Pick every line from the data below that contains the string "computer" and copy it.

(Saved data entries)
%%

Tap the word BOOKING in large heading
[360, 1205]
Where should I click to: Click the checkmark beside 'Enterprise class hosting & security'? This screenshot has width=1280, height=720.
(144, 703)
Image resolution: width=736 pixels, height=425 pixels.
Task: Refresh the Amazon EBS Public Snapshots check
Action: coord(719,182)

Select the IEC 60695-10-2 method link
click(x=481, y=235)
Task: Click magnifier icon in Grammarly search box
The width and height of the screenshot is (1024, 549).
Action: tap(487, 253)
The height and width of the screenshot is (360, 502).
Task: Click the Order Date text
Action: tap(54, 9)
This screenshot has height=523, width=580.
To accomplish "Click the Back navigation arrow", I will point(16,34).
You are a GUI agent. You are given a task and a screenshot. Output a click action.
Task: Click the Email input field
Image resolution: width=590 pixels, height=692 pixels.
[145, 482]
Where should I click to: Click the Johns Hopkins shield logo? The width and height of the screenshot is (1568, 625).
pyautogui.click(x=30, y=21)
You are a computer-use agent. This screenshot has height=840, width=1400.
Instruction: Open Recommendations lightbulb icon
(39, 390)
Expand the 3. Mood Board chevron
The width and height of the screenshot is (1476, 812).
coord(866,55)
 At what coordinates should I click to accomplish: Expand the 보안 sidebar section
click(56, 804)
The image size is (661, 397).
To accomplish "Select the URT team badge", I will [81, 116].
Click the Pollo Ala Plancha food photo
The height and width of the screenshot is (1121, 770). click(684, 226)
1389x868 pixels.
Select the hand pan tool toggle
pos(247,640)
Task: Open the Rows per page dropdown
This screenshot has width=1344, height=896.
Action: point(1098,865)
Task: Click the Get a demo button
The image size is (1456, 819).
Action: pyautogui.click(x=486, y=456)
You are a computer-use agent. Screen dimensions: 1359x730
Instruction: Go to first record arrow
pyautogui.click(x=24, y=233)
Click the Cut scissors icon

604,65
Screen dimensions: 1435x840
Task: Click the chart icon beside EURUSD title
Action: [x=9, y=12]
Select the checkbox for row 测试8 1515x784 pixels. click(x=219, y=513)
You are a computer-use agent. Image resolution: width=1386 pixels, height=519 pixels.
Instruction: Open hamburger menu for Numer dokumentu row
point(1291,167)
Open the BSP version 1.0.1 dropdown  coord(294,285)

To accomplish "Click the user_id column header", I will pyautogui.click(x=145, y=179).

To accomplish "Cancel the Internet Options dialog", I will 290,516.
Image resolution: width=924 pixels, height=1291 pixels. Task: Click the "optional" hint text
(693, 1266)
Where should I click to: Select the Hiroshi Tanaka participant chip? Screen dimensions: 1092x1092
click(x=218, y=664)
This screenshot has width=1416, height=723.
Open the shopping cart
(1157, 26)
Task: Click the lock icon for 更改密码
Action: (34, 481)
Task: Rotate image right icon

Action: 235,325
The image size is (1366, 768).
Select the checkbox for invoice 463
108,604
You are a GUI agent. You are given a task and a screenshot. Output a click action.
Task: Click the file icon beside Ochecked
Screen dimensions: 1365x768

%%

## SOLVED EXERCISE
You are a computer-use agent. This screenshot has height=840, width=1400.
You are a computer-use agent. Screen dimensions: 1359x730
You are a computer-use agent. Image resolution: width=1386 pixels, height=519 pixels.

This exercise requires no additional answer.